Beauty and skincare take time and perseverance– dedication is the key to achieve healthy, smooth and supple skin.

While skincare trends keep changing, DIY face masks or masks made at home from scratch have long been a popular choice. Did you ever wonder about the efficacy?

Dermatologist Dr Geetika Mittal Gupta took to Instagram to shed some light on the usefulness of DIY masks (and their ingredients) and said, “Do you love DIY masks? Are you using ingredients from your kitchen? Stop now ❌”. Take a look at the post here:

While DIY masks made from pantry essentials are easy to make and cost-effective, they provide no long term solution for skincare concerns. Topical application of masks which contain natural ingredients “can react with UVA rays, causing blisters, infections and sensitivities”, explained the doctor.

Take a look at a list of ingredients that are a strict no-no for your skin:


While rich in vitamin C, lemons shouldn’t be used in DIY masks. They contain citric acid which, when applied topically, may cause irritation among people who have sensitive skin. According to Healthline, applying lemon juice on the face can also lead to phytophotodermatitis, a type of skin reaction to citrus fruits. When applied topically, lemon juice may also increase your chances of getting sunburnt.

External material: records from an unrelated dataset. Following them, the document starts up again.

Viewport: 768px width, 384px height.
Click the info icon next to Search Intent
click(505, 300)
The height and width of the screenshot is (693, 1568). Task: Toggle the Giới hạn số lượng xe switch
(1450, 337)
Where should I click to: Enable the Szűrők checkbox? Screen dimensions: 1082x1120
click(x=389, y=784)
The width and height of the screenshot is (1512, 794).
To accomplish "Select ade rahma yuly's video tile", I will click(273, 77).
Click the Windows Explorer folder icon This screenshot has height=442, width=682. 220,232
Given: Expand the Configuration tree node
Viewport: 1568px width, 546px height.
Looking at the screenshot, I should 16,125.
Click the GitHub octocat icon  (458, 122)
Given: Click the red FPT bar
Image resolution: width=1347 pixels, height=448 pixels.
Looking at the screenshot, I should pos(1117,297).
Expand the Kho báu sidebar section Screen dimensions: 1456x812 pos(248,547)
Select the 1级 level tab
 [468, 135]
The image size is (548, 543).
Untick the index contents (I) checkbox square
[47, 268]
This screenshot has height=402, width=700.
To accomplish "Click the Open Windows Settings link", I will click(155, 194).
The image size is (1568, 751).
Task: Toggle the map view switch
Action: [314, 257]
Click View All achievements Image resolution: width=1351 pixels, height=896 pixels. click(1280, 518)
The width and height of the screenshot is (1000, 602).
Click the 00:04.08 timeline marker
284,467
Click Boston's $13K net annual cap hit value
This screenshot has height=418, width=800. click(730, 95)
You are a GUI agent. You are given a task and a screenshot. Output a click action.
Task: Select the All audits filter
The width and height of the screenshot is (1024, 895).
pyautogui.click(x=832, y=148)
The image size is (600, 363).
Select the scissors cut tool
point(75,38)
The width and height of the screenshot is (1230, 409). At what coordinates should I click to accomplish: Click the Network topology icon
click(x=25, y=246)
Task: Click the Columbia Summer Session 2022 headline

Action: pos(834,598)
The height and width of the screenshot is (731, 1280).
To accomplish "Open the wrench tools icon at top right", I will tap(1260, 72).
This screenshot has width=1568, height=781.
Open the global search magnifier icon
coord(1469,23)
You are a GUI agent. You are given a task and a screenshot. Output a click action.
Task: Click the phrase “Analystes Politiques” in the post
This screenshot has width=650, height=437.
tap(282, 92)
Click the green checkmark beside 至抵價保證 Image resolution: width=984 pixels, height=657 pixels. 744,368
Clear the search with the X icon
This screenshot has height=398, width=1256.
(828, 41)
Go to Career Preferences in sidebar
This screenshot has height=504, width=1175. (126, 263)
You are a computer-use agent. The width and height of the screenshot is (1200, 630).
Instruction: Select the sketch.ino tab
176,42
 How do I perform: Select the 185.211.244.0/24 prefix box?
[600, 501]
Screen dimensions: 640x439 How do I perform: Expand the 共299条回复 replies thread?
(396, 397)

A spice rich in antioxidants, cinnamon is especially popular in the holiday season for it’s warm and comforting flavour. But, it is not good for DIY face masks. According to Healthline, applying cinnamon to the skin may also cause “redness and irritation”. Sensitive-skinned people should steer clear of it.

Apple cider vinegar

Lately, apple cider vinegar has turned out to be a popular remedy for skin conditions. The fermented concoction, however, is highly acidic and can disrupt the skin’s natural barrier.

Vegetable oil

Use of vegetable oils in skincare has been popular from time immemorial, but caution must be taken to prevent any untoward incidents. Everyone’s skin type is different and hence, what may have worked for someone, may not for someone else. In a 2017 study titled ‘Use of vegetable oils in dermatology: an overview‘ published in the International Journal of Dermatology, it said that while there were few reported adverse effects of vegetable oils, cases of contact dermatitis, pityriasis rosea-like eruption, lichenoid dermatitis etc. were noted.